• _El ejercicio_: Redacta la continuación del texto sobre Villa y el anhelo democrático de Madero a partir de su última oración.

• _Fragmento del documento_:
Michel de Certeau ha escrito que los discursos no son cuerpos que flotan en un ambiente que llamaríamos historia, sino que son históricos porque están ligados a operaciones y definidos por funcionamientos sociales. En otras palabras, toda la circunstancia humana es atravesada por una determinada historicidad, esto es, por un amplio conjunto de saberes, creencias, prejuicios y demás que resuenan en la voz y en la acción de cada sujeto social. Luego entonces, para entender a un personaje tan complejo y contradictorio como Villa nada mejor que reconstruir el ámbito social que lo hizo posible, la colectividad que en un movimiento de flujo y de reflujo, de marea, lo moldeó pero que también fue moldeada por la mano (debo decir quizá por la pistola) de este santón bárbaro.
No sé si México necesite villistas en este momento; lo que sí sé es que el anhelo democrático, no sólo electoral, de Madero, inspirador de Villa, sigue hoy tan vigente como hace casi cien años. Lo que ocurre es que ahora no nos agradan las incomodidades ni los sobresaltos como para luchar más allá del simple voto o de la indignación de sobremesa, y en eso confía el poder cuando defrauda y espera que la oposición se desgaste en luchas que ahora, para evitar harakiris, no son violentas y por lo mismo deben ser muy prolongadas. Villa jamás hubiera podido pensar lo que Guillermo O’Donnell (citado por el doctor Alberto J. Olvera), quien “plantea que sólo una ciudadanía integral (es decir, el acceso pleno a los derechos civiles, políticos y sociales) puede garantizar la existencia de una verdadera democracia. Mientras el acceso o disfrute de los derechos sea parcial o no exista para sectores amplios de la población, la democracia electoral será precaria y manipulable”.

• _Material proporcionado_:
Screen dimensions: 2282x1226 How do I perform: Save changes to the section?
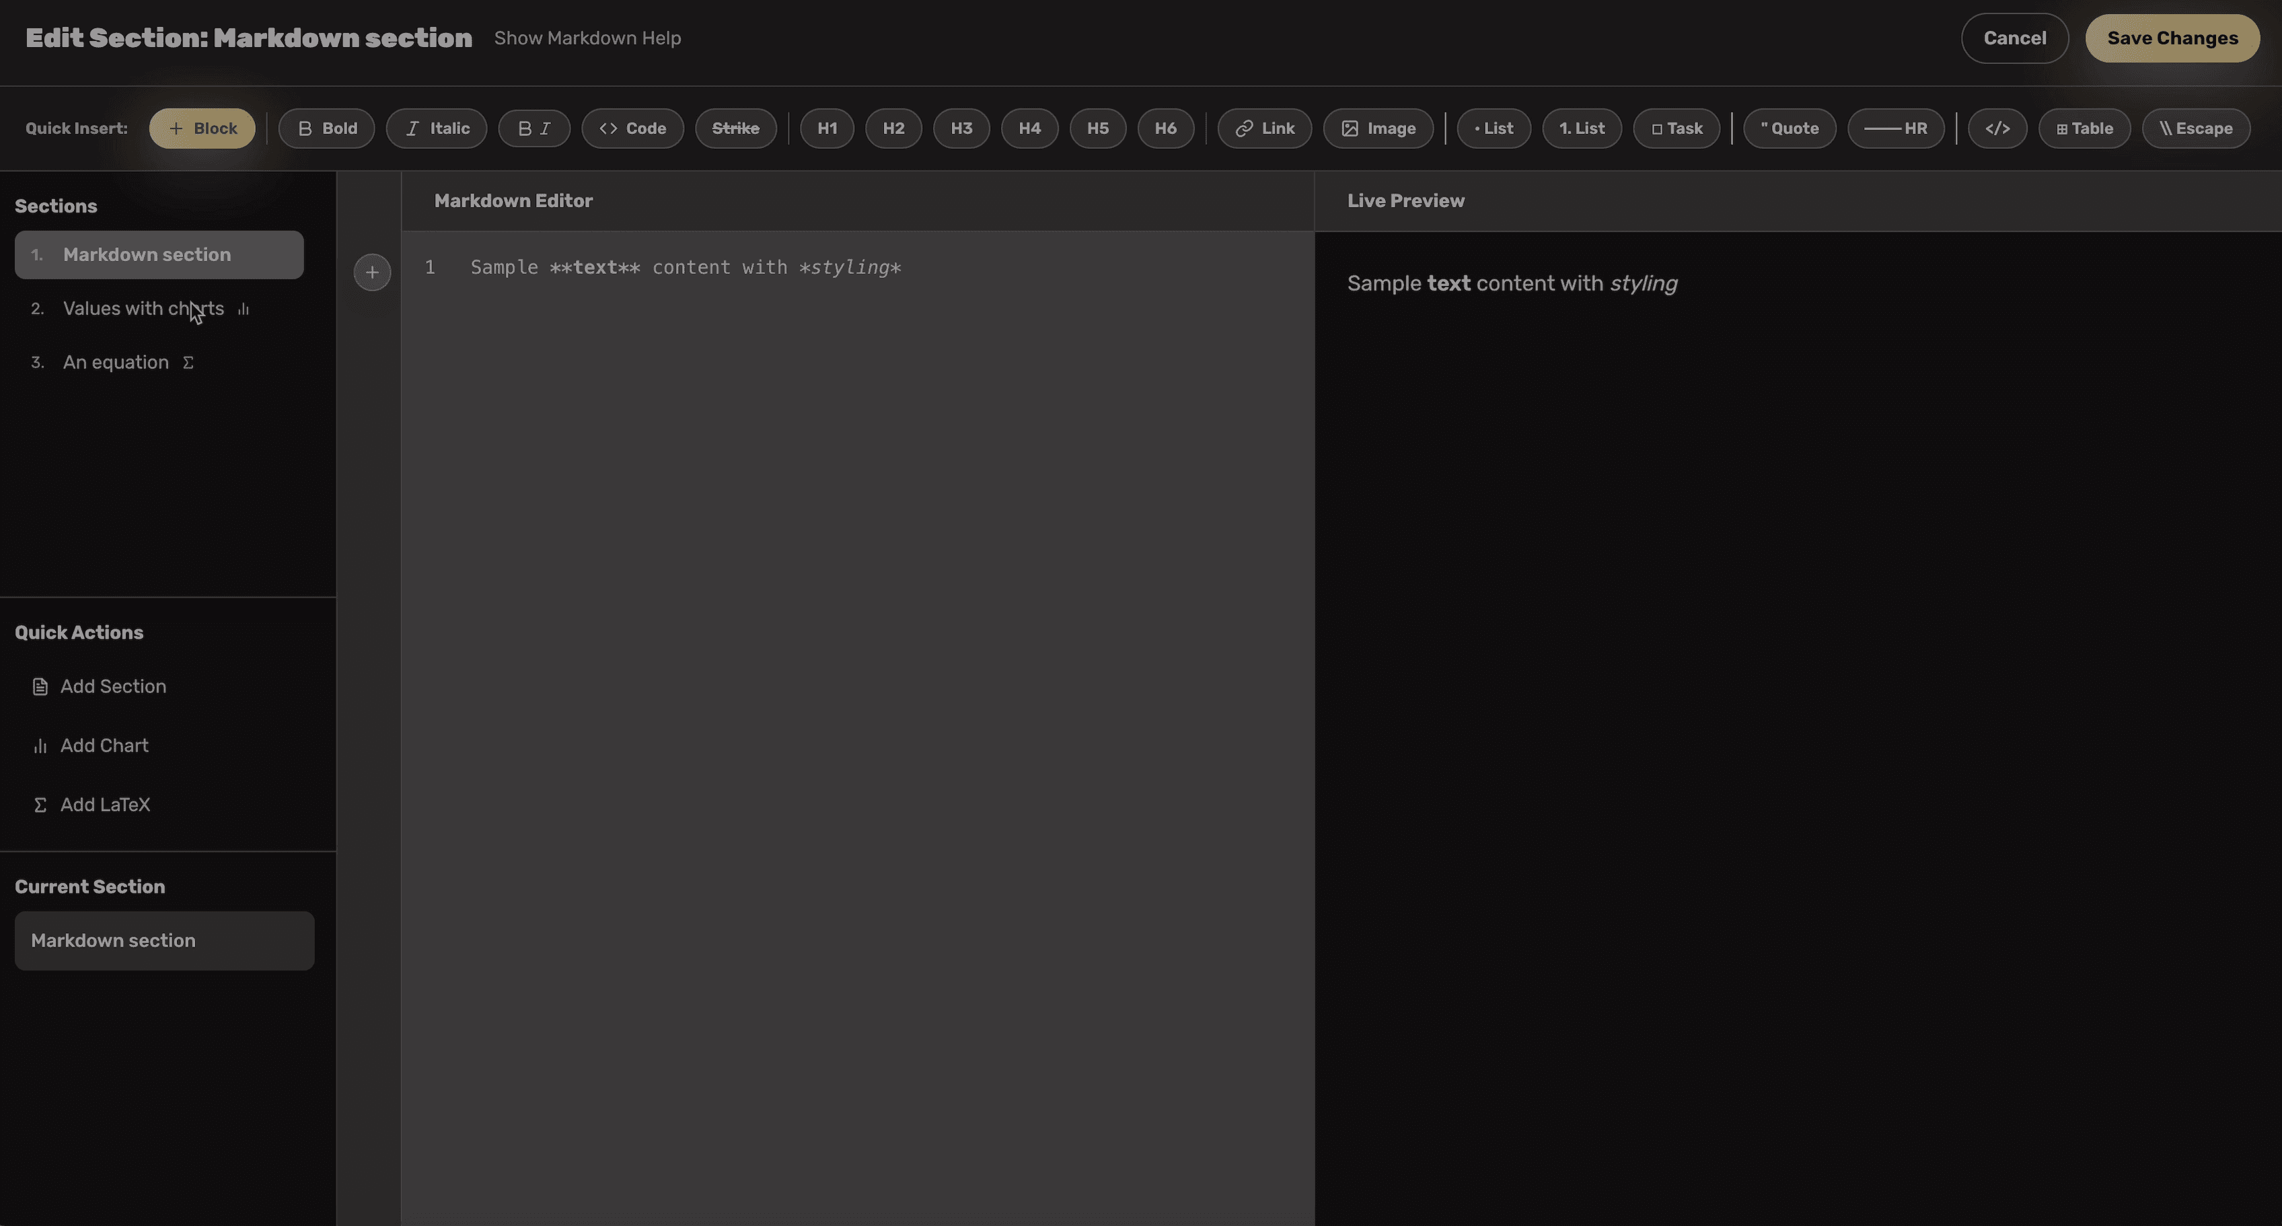[x=2172, y=38]
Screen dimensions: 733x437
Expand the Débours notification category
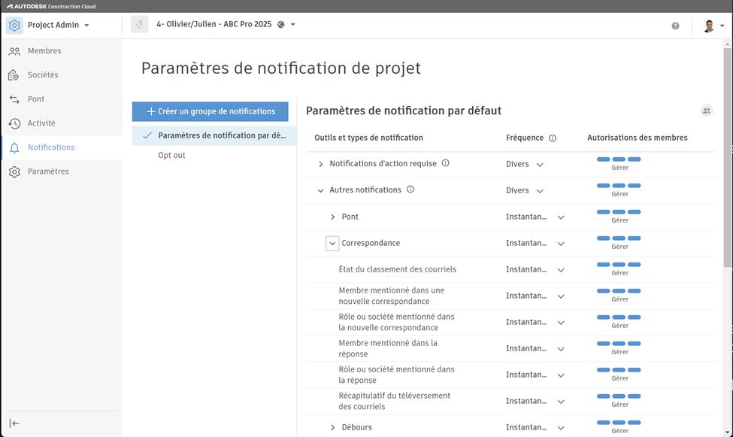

• _Respuesta correcta_:
Hoy, de lo que no me cabe duda es de que Villa estaría al menos inquieto con lo ocurrido recientemente en México, coyuntura que es resultado de la descomposición de un modelo en el que la equidad es lo menos visible. Los nucleamientos populares son una respuesta a la descomposición, no el motor de una posible descomposición, como muchos medios quieren hacernos creer cuando hablan de los seguidores coaligados en torno a lo que queda de nuestra izquierda. Ante la indiferencia pura que dice Lipovetsky en La era del vacío, la participación como único mecanismo de rechazo a las iniquidades del poder o, como ha declarado Taibo II , la lucha “para resistir el embate del neoliberalismo”.
En fin. Hoy no podría ser aplicada la penalidad que Villa propuso para abatir el fraude electoral, pues nos quedaríamos sin buena parte del ife y a tanto no llega nuestra polarización, pero es evidente que a su modo bronco, a su manera iletrada y con su garra de feroz tigre adulto se sumó a proyectos políticos y sociales que no sin utopismo harían de México un país mejor. Avanzamos, a tumbos avanzamos, en efecto, pero falta mucho ladrillo por colocar en este país atestado de pobreza. Libros como el de Taibo II , además de entretener, nos recuerdan de dónde venimos y por qué es necesario seguir remando. Son dos méritos que otra vez debemos agradecerle, además de las miles de horas nalga/espalda que se tomó al escribir esta biografía para principiantes, avanzados y remisos en lucha revolucionaria.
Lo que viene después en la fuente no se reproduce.